If you believe that bullying and abuse is ok as long as you do it for Jesus, and that kids are better off in orphanages than with gay parents and that rape shouldn’t be an ‘excuse’ for an abortion because some girls rape easy…

This is not your America.

If you believe that the working poor, pensioners and veterans in America just want ‘free stuff’ but the wealthy demand their personal income tax cuts for the good of the nation…

No, this is not your America.

If you think you have the right to say who other people can love…

This isn’t that place.

And if you believe that it’s not possible for your candidate to lose an election unless the “urban” people cheated… By voting…

That an acceptable way to win is to try to stop as many people as possible from voting…

That “bipartisan’ means that all the wrong people are supposed to do things your way…

And that the “United” part of “United States of America” only applies when your party is running the show…

Then you don’t understand what America is.

It’s not a country where you can just ‘opt out’ when things don’t go your way, and where a bunch of people whining that they want to leave will make us turn our backs on our principles.

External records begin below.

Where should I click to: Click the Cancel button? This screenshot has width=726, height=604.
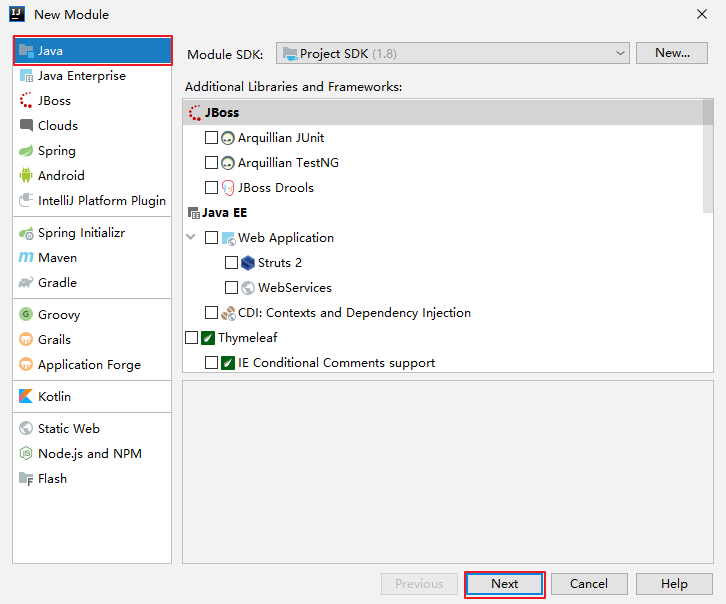(588, 584)
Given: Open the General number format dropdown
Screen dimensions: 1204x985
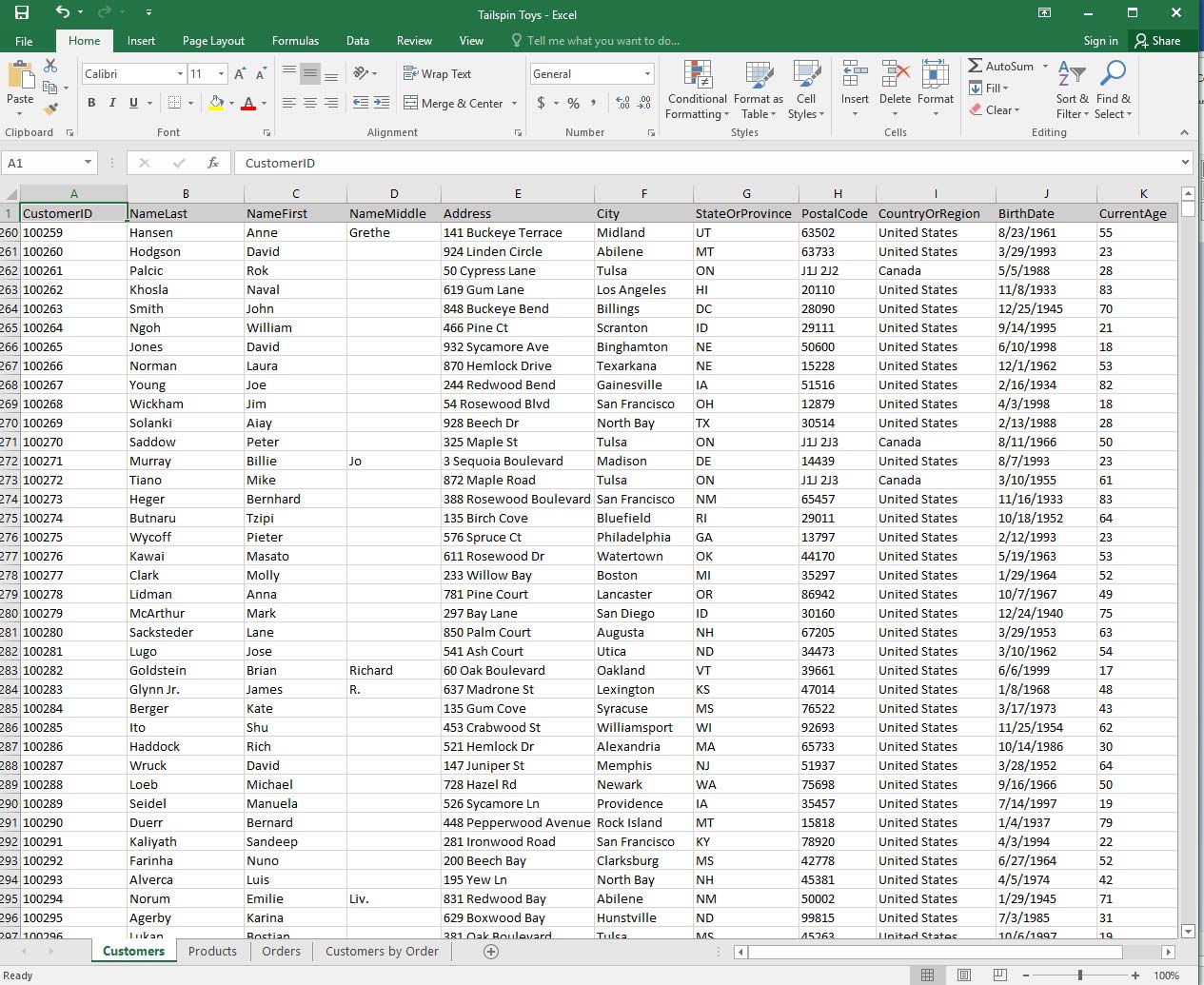Looking at the screenshot, I should pos(647,74).
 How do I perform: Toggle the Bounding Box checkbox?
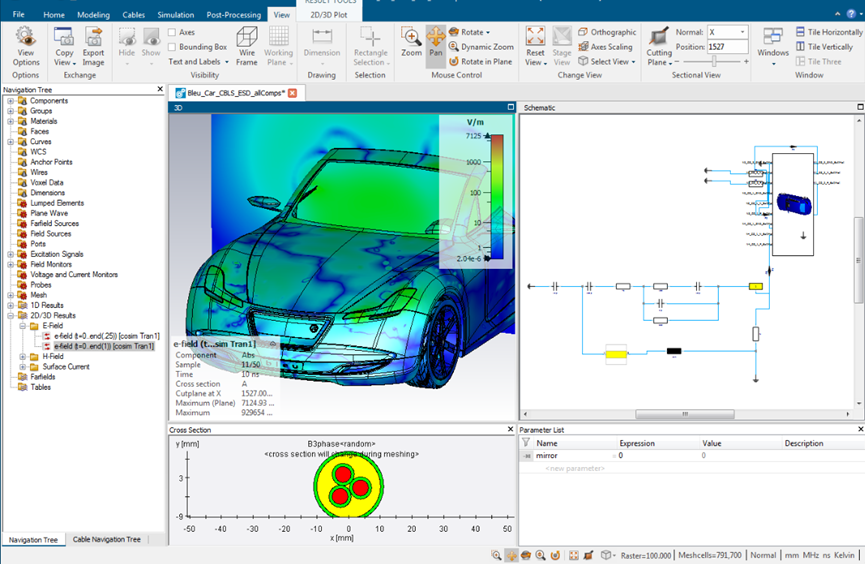173,47
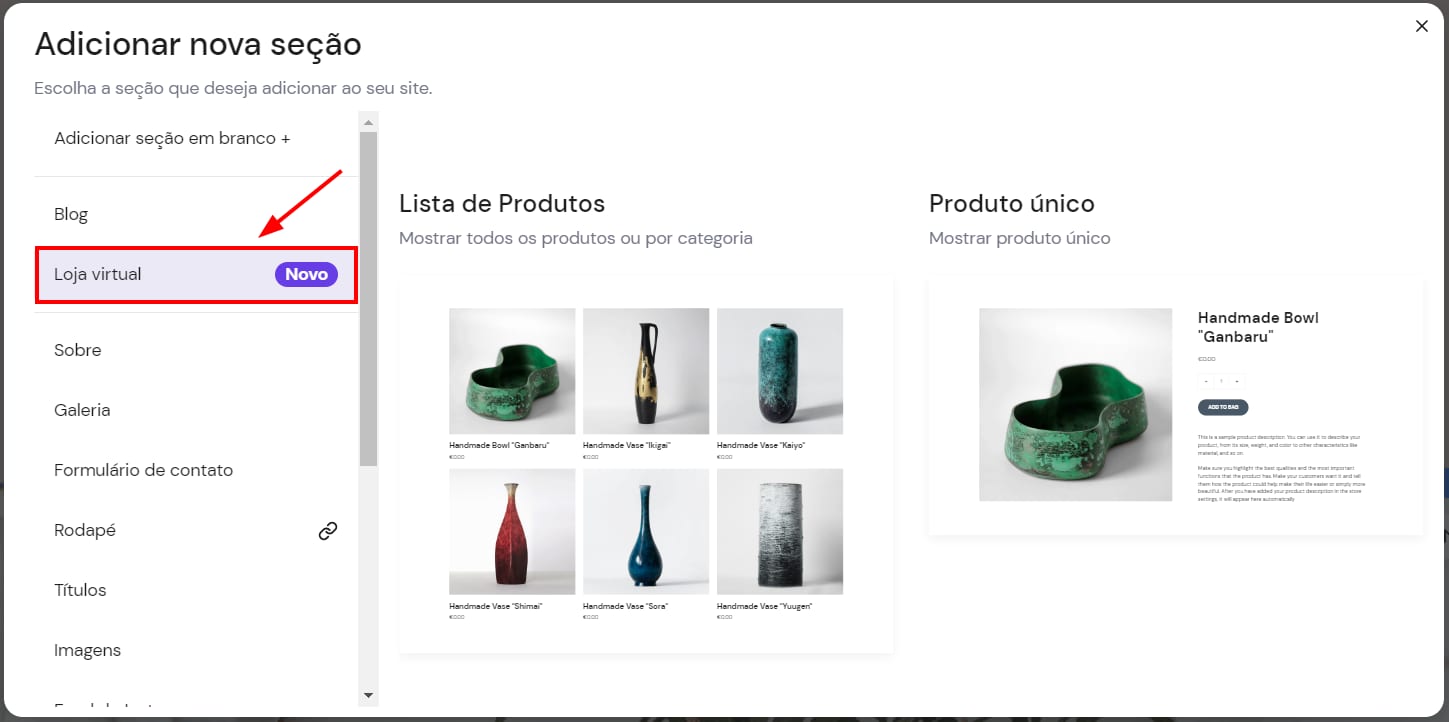Click the Handmade Vase Ikigai thumbnail
The image size is (1449, 722).
coord(646,370)
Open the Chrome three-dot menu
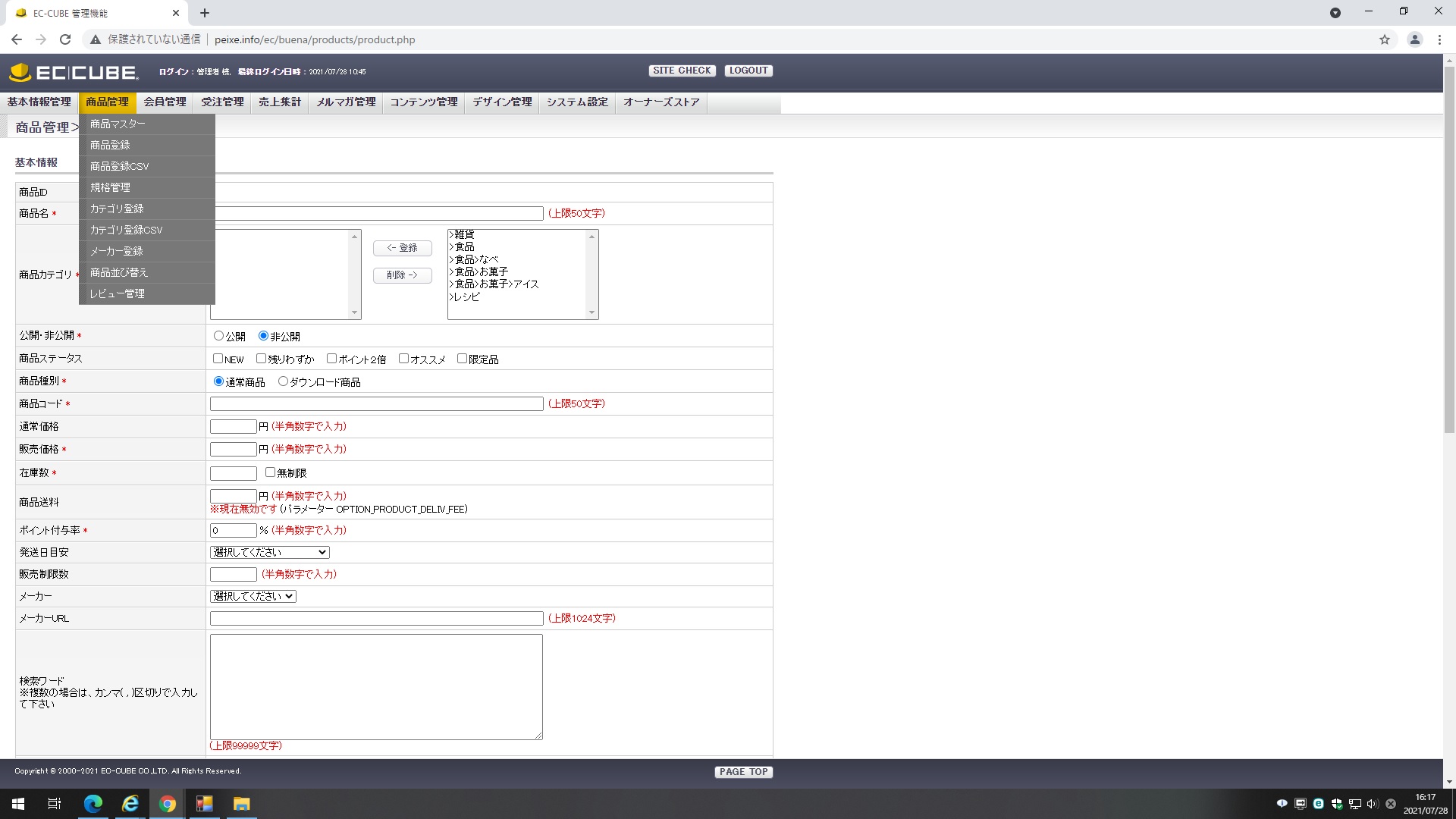This screenshot has height=819, width=1456. pyautogui.click(x=1439, y=39)
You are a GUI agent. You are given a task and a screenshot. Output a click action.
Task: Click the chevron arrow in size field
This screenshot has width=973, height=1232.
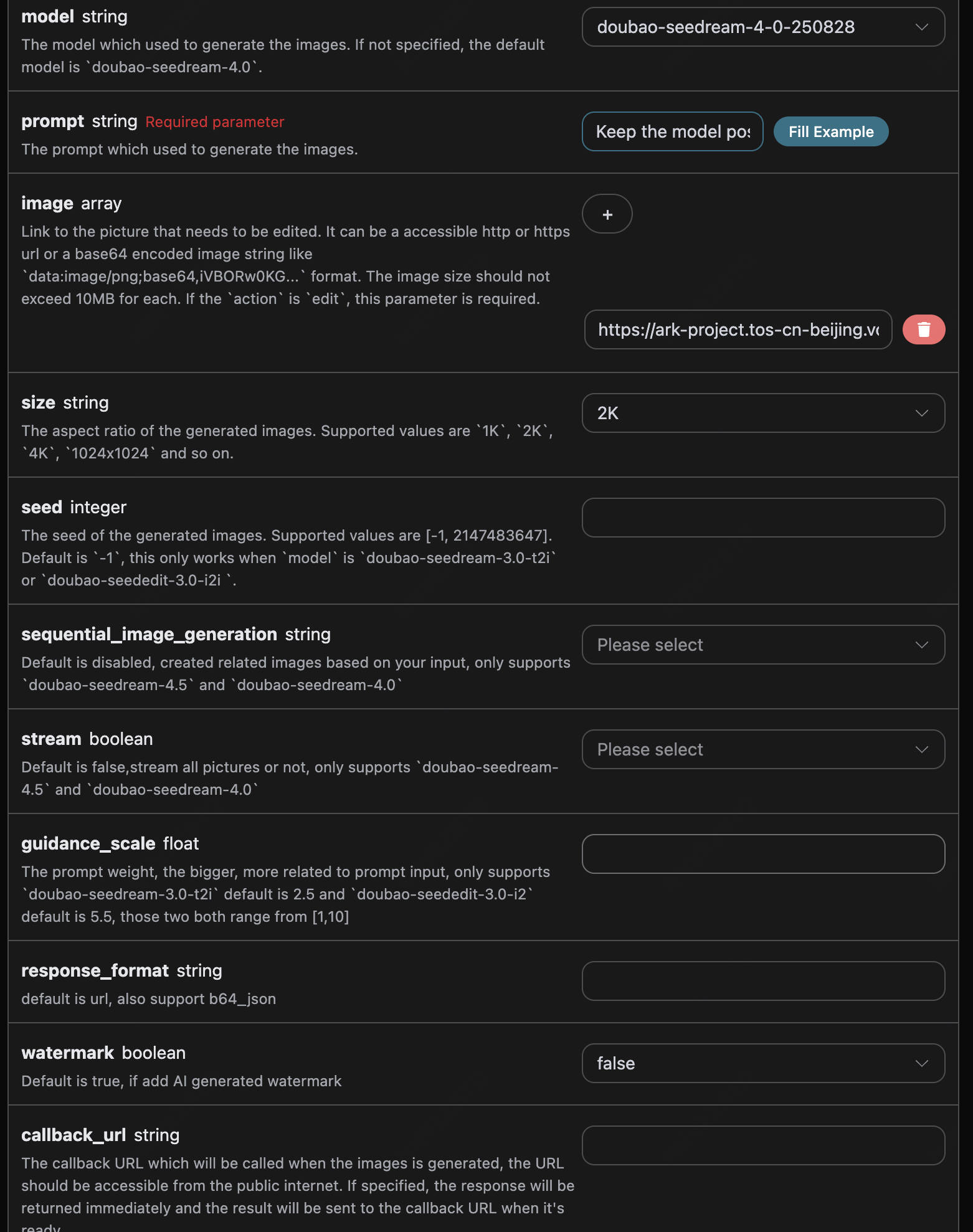[x=921, y=414]
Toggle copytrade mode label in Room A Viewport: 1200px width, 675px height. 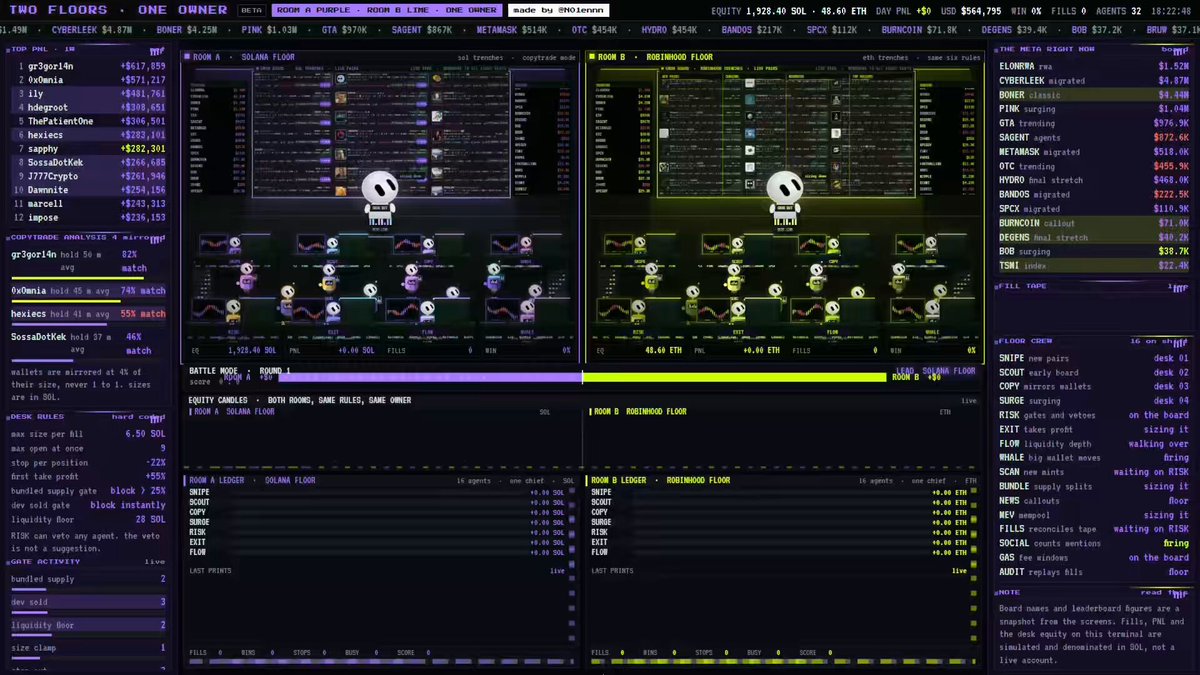546,58
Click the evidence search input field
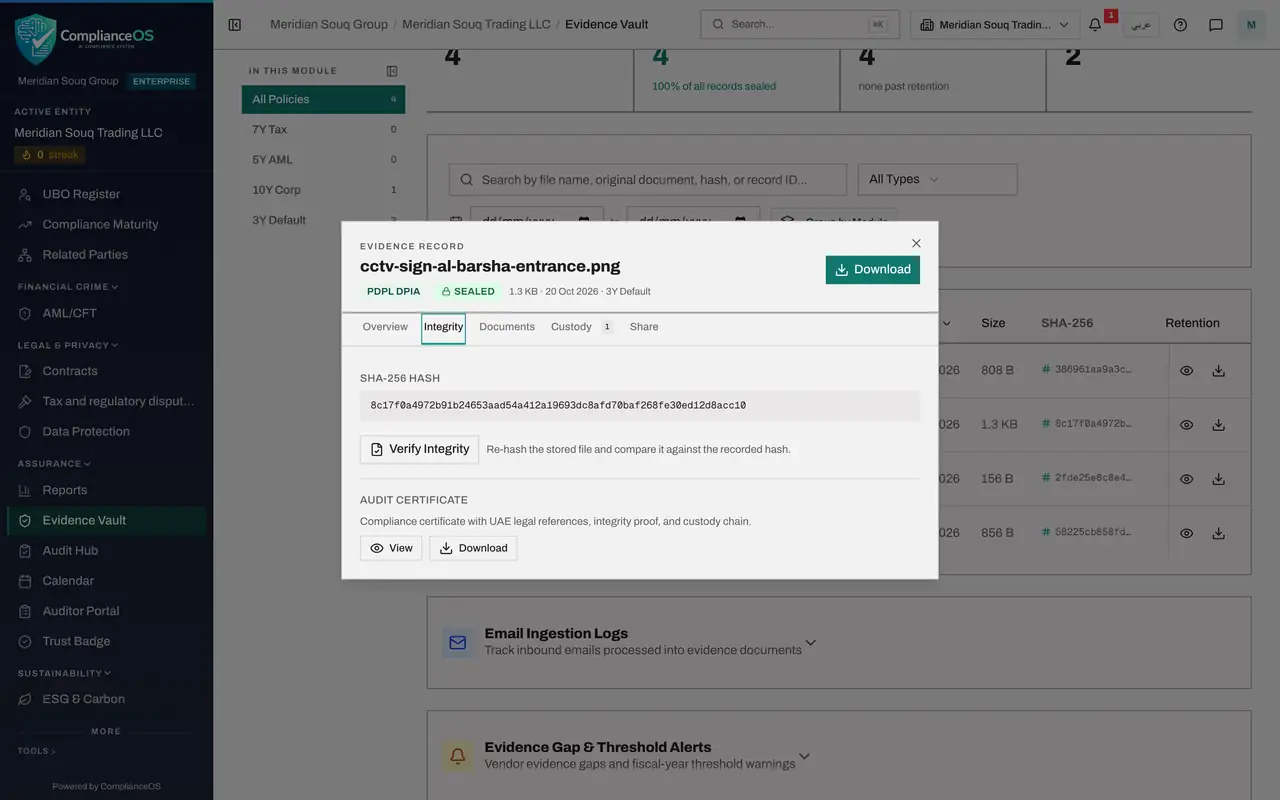Screen dimensions: 1280x800 click(x=647, y=180)
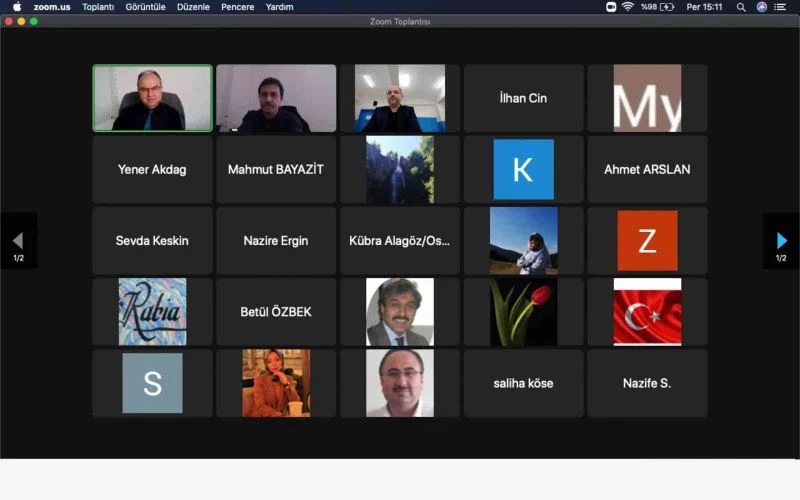Click the blue K avatar tile
Image resolution: width=800 pixels, height=500 pixels.
523,170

It’s not a place where beginning a sentence with “I’m not a racist’ makes it ok to call the President a ni**er.

It’s not a country where a rich, privileged old man can attack a young woman’s character in vicious and almost pornographic simply because he disagrees with her politics and not suffer consequences.

It’s not a place where we believe that a helping hand in the middle of a natural disaster should come with a pricetag..

It’s not a nation where we think it’s ok for poor people to die from treatable diseases because millionaire CEO’s don’t want to cut into their profits.

And thankfully, it’s not a nation where bitter, obscenely wealthy men can buy themselves an election.

You folks are the same people who yell “America- love it or leave it” at us every time we try to fix what’s broken around here.

Now, it seems like you don’t love it enough to stick around and work together.

Well, we’re not trying to run you out, but you are certainly free to go.

Of course you don’t get to take your state with you- sorry, but that ‘Constitution’ thing you’re always going on about says the states stay together.

And you don’t get the flag you’re always waving; that belongs to America.

But you can leave, if that’s really what you want.